● WHAT YOU WILL DO:
Copy each line of the entries that contains the word "screenshot".

/---

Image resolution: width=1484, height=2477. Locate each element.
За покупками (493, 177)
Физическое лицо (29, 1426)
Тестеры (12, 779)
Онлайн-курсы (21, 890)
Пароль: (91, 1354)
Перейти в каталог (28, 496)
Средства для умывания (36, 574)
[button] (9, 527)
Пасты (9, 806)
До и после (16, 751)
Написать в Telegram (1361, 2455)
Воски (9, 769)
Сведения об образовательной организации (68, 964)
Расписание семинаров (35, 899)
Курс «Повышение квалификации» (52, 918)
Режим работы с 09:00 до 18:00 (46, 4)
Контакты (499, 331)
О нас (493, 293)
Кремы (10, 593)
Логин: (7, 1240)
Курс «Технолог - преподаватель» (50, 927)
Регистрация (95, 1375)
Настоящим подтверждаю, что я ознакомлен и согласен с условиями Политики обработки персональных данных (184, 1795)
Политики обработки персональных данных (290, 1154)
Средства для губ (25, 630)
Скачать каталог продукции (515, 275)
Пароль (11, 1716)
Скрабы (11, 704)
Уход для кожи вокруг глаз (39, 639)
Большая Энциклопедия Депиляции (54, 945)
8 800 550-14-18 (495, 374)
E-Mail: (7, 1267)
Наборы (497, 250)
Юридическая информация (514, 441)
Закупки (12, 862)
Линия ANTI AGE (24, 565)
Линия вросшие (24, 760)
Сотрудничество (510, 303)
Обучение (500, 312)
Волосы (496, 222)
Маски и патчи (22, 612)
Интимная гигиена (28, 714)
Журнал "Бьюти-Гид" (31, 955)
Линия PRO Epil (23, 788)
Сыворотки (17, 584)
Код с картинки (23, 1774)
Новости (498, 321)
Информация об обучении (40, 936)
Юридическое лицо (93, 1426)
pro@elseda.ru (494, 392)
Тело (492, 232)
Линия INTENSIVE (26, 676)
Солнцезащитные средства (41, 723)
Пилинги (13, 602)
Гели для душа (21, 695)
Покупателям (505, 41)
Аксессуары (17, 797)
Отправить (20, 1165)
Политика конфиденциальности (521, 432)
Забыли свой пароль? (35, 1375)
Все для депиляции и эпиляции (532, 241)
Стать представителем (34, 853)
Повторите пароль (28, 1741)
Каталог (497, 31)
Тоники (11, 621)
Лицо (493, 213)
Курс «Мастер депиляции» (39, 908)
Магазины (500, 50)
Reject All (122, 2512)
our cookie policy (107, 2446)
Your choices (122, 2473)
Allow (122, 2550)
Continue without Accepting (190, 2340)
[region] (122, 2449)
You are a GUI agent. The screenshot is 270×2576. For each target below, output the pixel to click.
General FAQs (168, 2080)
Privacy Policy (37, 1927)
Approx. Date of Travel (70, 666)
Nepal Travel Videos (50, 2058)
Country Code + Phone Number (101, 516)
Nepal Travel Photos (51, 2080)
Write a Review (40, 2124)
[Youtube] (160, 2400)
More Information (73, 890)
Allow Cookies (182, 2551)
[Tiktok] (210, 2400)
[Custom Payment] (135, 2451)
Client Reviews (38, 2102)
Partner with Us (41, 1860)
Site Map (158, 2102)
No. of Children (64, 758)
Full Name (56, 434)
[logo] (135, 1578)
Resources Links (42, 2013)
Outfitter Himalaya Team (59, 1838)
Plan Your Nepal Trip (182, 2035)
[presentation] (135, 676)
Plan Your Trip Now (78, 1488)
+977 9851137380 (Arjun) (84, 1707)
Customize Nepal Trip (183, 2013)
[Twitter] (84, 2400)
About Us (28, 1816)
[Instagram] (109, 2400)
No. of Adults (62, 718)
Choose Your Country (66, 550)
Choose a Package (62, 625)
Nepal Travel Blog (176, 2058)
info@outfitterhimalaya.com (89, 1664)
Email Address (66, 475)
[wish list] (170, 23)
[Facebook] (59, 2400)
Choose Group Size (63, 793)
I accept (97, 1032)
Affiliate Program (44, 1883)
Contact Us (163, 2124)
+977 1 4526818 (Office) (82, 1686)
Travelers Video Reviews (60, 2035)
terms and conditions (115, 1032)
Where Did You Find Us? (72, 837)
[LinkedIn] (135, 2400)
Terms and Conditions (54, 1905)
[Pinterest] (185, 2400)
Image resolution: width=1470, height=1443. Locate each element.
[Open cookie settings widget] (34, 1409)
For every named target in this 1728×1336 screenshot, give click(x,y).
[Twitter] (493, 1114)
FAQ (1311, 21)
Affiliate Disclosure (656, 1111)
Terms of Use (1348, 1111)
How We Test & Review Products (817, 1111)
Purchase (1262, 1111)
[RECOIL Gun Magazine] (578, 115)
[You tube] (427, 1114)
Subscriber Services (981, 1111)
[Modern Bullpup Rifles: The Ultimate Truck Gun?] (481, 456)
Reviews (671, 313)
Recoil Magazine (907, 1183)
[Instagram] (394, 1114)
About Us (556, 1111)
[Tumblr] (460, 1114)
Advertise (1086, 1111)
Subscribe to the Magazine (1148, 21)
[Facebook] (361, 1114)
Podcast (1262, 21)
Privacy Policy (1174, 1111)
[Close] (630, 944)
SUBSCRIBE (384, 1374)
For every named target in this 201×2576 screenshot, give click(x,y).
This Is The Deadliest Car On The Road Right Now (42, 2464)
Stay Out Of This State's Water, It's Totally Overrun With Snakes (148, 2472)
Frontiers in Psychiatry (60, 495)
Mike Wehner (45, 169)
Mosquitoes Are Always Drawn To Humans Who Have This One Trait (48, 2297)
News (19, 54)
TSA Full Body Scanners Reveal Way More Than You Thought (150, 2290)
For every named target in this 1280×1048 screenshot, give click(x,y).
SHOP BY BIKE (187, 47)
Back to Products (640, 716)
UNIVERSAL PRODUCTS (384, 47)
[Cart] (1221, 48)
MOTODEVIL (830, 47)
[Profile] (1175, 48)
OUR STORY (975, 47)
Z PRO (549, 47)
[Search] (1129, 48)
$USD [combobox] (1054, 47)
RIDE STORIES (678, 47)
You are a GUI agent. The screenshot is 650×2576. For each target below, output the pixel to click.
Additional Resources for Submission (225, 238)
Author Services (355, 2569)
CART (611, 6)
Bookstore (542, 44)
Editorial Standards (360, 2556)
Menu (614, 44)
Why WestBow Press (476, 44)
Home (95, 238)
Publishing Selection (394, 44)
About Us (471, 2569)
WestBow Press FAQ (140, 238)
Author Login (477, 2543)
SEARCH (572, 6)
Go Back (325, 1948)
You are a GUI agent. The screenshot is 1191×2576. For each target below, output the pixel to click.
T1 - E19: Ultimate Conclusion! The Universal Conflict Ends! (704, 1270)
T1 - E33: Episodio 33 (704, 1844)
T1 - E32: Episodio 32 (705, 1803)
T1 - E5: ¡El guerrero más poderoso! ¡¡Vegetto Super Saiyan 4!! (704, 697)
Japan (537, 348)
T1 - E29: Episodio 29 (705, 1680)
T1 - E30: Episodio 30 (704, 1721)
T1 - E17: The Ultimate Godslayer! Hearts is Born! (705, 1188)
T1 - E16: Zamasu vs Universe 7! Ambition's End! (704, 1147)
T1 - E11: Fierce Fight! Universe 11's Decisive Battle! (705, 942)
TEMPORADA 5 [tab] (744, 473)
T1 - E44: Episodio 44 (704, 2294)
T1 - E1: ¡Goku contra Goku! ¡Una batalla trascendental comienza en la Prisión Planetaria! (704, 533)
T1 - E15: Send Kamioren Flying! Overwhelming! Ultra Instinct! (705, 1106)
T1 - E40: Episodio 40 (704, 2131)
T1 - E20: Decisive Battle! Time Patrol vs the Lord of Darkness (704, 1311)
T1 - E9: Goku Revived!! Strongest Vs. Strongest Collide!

\---

● REPLY TO THE TASK:
You are a GUI agent. The screenshot is 270×2576. For each target below, output the pixel to click.
For every named target in this 1728×1336 screenshot, give click(x,y).
For every named target in this 201×2576 screenshot, give click(x,y).
For every named target in this 1280×1048 screenshot, give click(x,y).
You are a GUI agent. The screenshot is 650×2576. For each target below, output the pixel to click.
You are a GUI agent. The screenshot is 1191×2576. For each target below, output the pixel to click.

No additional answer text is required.